Gerade das Nebeneinander dieser verschiedenen Richtungen macht es sinnvoller, W&W nicht als Projekt zu betrachten, das irgendwann einfach „von Trance zu Big Room gewechselt“ ist, sondern als Duo, das sich kontinuierlich zwischen Trance-Kultur und Festival-Mainstage-Musik bewegt.
Festivals und Live-Aktivitäten
Im Laufe ihrer Karriere traten W&W auf einigen der größten Bühnen der internationalen elektronischen Musikszene auf, darunter:
- Tomorrowland
- Ultra Music Festival
- Electric Daisy Carnival
- Amsterdam Music Festival
- Creamfields
- Parookaville
- Airbeat One
Ihre Festival-Sets bestehen üblicherweise nicht nur aus eigenen Singles. W&W verwenden aktiv Mash-ups, Bootlegs und spezielle Live-Versionen von Tracks, weshalb ein erheblicher Teil des Materials aus ihren Sets möglicherweise nie offiziell veröffentlicht wird.
Hauptdiskografie
Studioalben
- Impact — 2011
Ausgewählte W&W-Tracks
- Mustang
- Arena
- Mainstage
- Impact
- AK-47
- Invasion (ASOT 550 Anthem)
- Lift Off!
- The Code — mit Ummet Ozcan
- D# Fat — mit Armin van Buuren
- Thunder
- Jumper — mit Hardwell
- Bigfoot
- Arcade — mit Dimitri Vegas & Like Mike
- Live the Night — mit Hardwell und Lil Jon
- Chakra — mit Vini Vici
- Rave Culture
- Ready to Rave — mit Armin van Buuren
- Rave Love — mit AXMO
- Rave Superstar — mit AXMO und Haley Maze
- Jump Jump Jump — mit ItaloBrothers und Captain Curtis
Bedeutung
W&W nehmen in der Geschichte der europäischen elektronischen Musik eine besondere Stellung ein, weil sie für Mainstage-Künstler ungewöhnlich eng mit zwei unterschiedlichen Epochen verbunden sind.

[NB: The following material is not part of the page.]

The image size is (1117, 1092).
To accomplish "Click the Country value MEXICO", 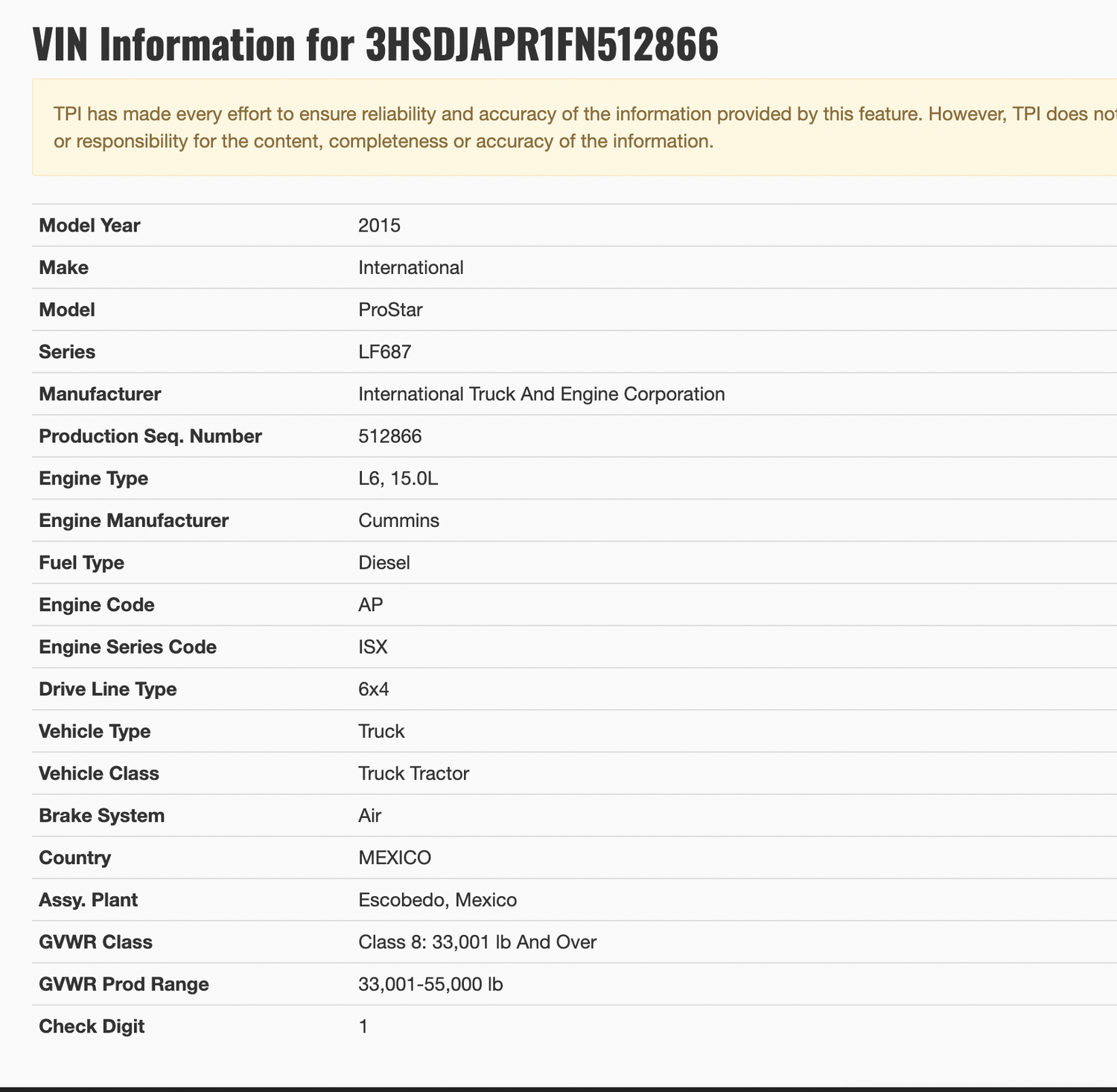I will pyautogui.click(x=394, y=858).
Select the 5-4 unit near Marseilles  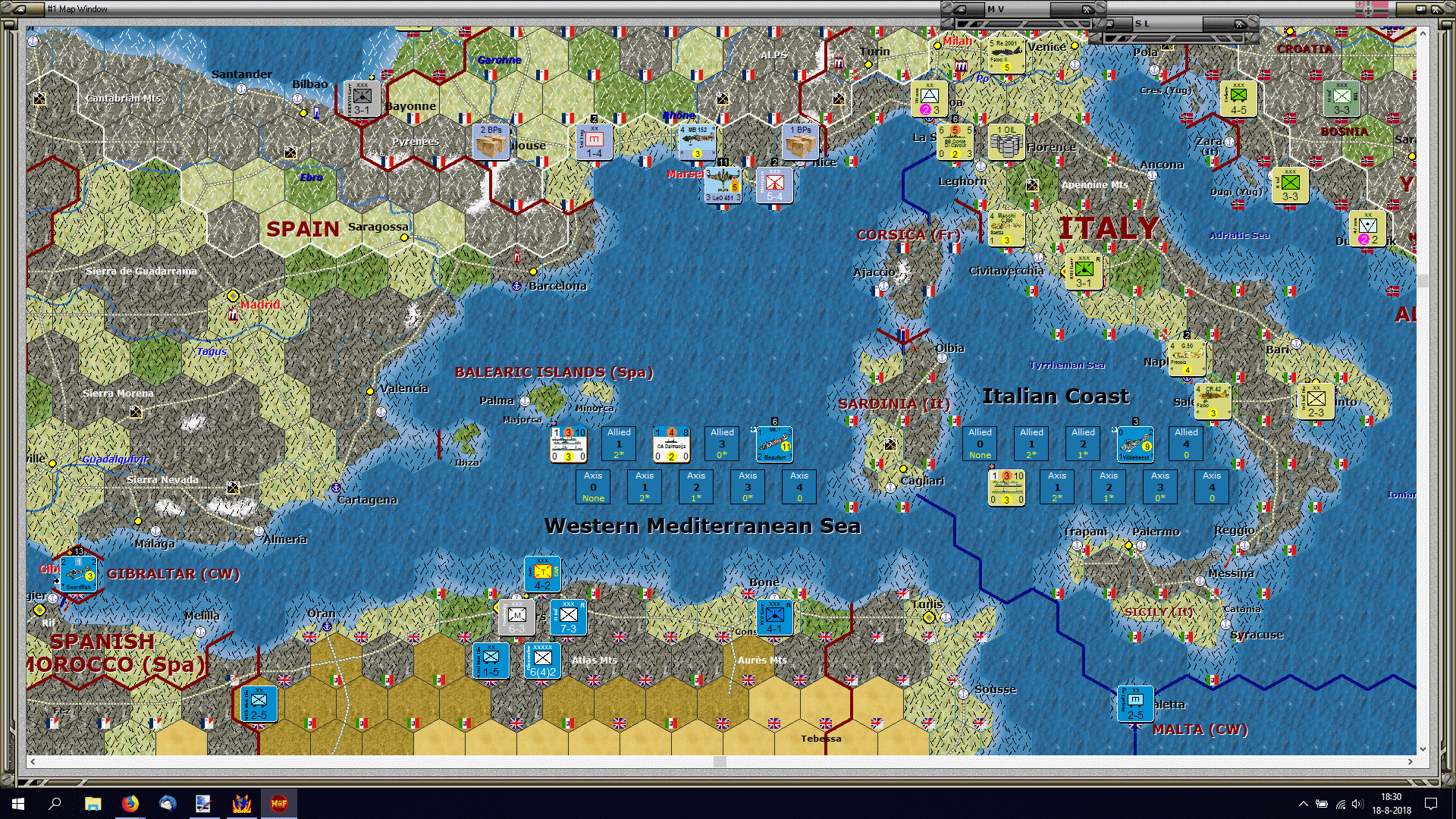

Ende der 2000er-Jahre entstanden sie innerhalb der internationalen Trance-Szene und erhielten frühe Unterstützung durch A State of Trance und Armada Music. In der ersten Hälfte der 2010er-Jahre wurde das Duo zu einem der wichtigsten Akteure beim Wandel der Festival-Elektronik hin zu Big Room und Mainstage-EDM, bevor es später über NWYR wieder eine eigenständige Trance-Linie etablierte.
Rave Culture ermöglichte W&W, dieses Modell weiterzuentwickeln und Big Room, Trance, Hardstyle, Techno, eigene Events und eine Radiosendung unter einer Marke zu vereinen. Mitte der 2020er-Jahre gehören W&W weiterhin zu den bekanntesten niederländischen Festivalprojekten und bewahren dabei sowohl die Verbindung zur Trance-Kultur, aus der sie hervorgegangen sind, als auch zur modernen Mainstage-Szene.